Material for the task —

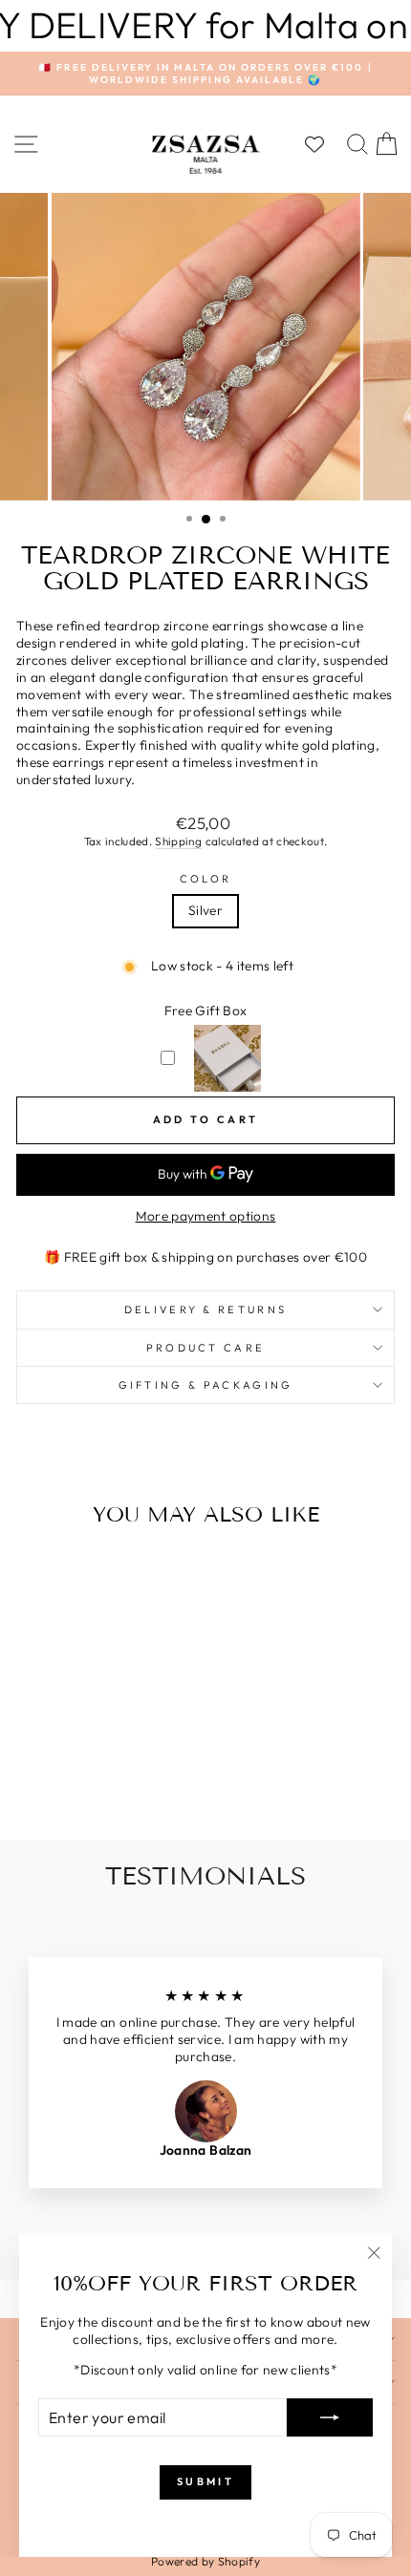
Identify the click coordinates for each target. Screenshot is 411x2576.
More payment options (206, 1216)
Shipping (178, 841)
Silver (205, 910)
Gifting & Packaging (206, 1385)
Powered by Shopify (205, 2561)
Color (206, 878)
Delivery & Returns (206, 1309)
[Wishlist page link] (324, 144)
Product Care (206, 1347)
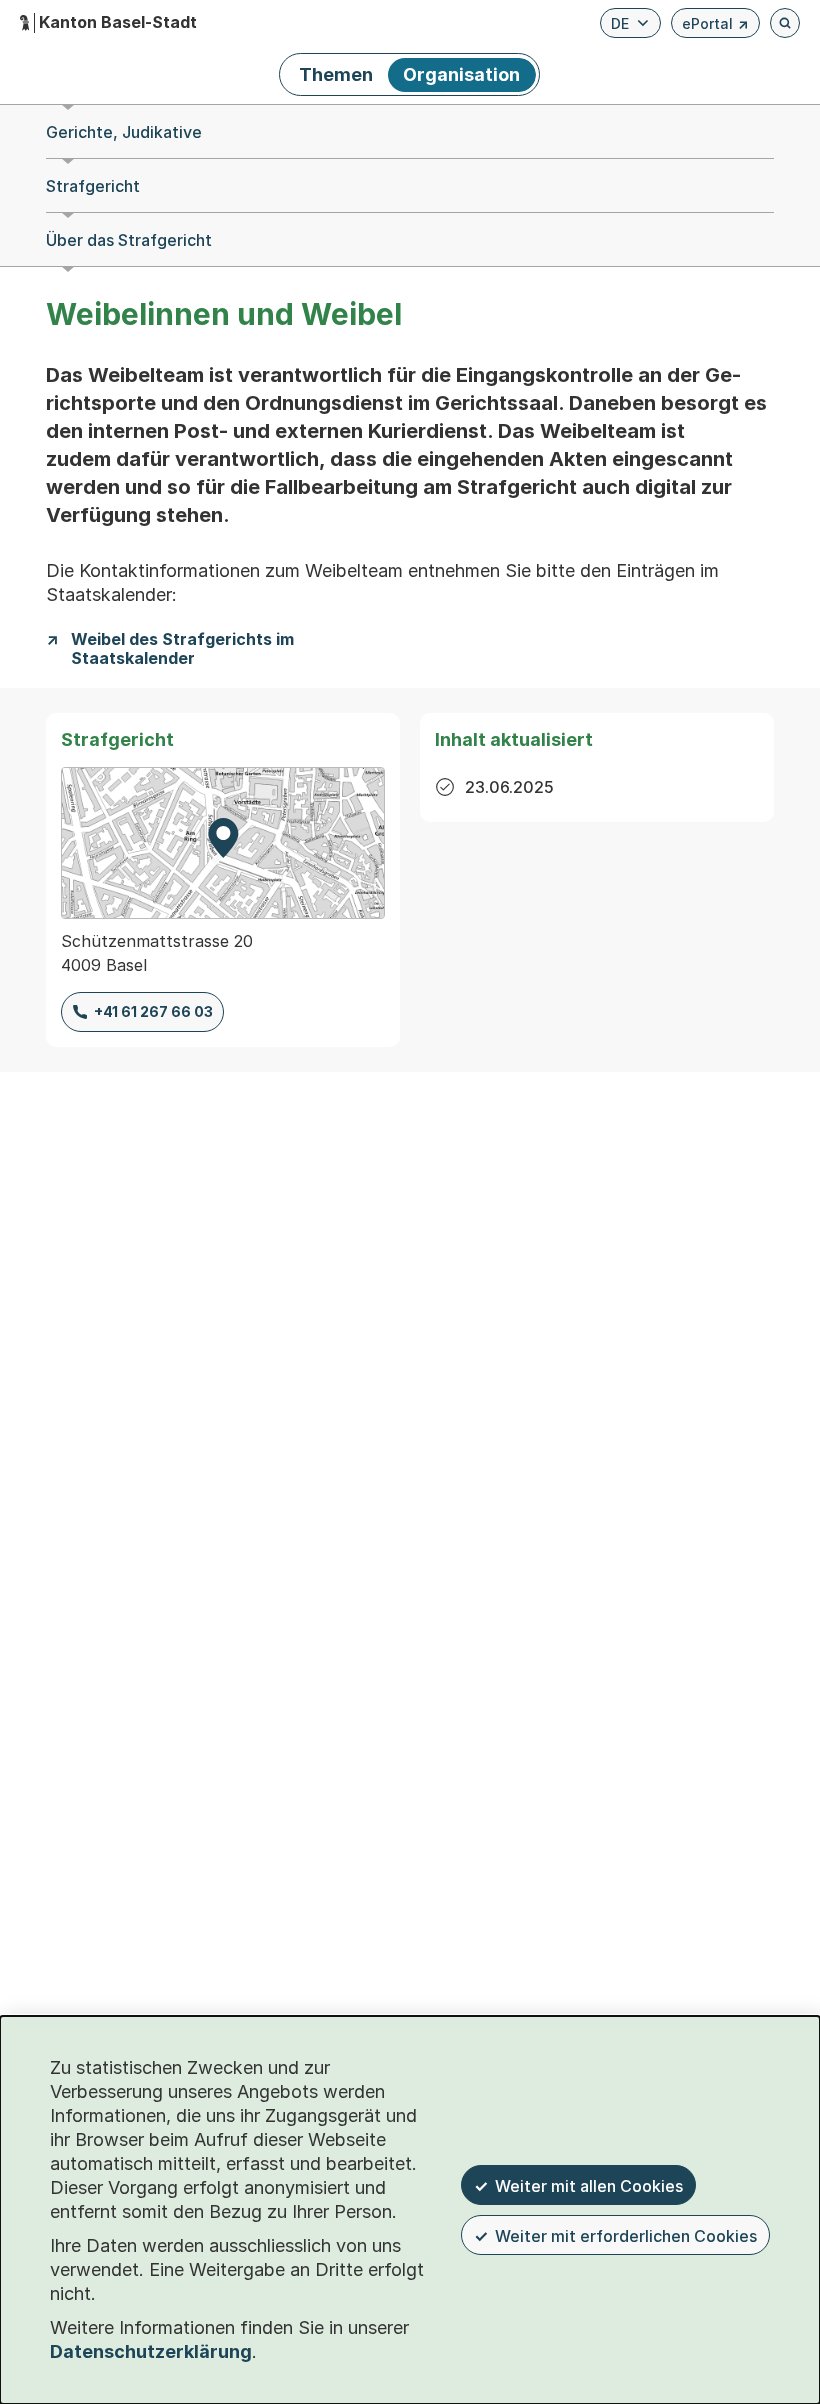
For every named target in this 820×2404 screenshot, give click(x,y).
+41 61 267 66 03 (153, 1011)
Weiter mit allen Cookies (589, 2186)
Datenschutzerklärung (151, 2351)
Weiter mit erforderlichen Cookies (626, 2236)
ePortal (715, 26)
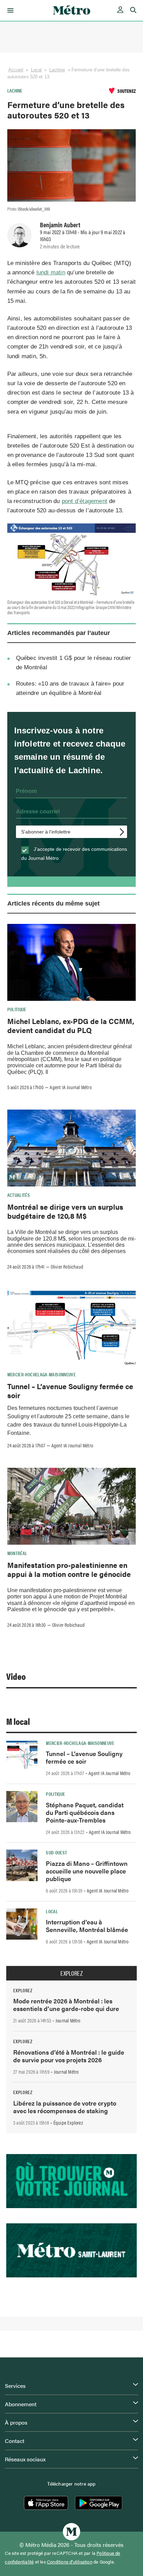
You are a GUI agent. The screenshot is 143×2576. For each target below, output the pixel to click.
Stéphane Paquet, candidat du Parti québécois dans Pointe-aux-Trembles (85, 1812)
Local (36, 69)
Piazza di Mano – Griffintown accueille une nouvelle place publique (87, 1871)
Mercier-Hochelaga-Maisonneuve (41, 1374)
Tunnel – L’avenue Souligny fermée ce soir (70, 1390)
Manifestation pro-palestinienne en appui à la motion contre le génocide (69, 1569)
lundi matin (50, 272)
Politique (16, 1009)
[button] (9, 10)
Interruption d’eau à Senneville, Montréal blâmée (87, 1925)
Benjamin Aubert (60, 224)
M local (18, 1721)
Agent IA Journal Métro (70, 1087)
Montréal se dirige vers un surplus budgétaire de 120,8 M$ (65, 1211)
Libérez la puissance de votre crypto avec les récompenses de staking (64, 2107)
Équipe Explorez (68, 2122)
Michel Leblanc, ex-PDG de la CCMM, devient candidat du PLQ (70, 1025)
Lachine (57, 69)
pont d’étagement (84, 501)
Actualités (18, 1195)
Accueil (16, 69)
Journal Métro (68, 2020)
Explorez (71, 1973)
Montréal (17, 1553)
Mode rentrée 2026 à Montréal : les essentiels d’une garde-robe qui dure (66, 2004)
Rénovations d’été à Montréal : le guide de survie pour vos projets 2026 (68, 2056)
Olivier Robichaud (67, 1266)
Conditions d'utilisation (69, 2562)
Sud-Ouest (56, 1852)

Requirement — Copy nothing but the lines from the top of the data down to the line containing "03 (153, 1011)", and leave the pictures out.

Response —
Identify the click coordinates for each target. Screenshot is 411x2576.
More payment options (206, 1216)
Shipping (178, 841)
Silver (205, 910)
Gifting & Packaging (206, 1385)
Powered by Shopify (205, 2561)
Color (206, 878)
Delivery & Returns (206, 1309)
[Wishlist page link] (324, 144)
Product Care (206, 1347)
For every named target in this 820×2404 screenshot, give click(x,y).
+41 61 267 66 03 (153, 1011)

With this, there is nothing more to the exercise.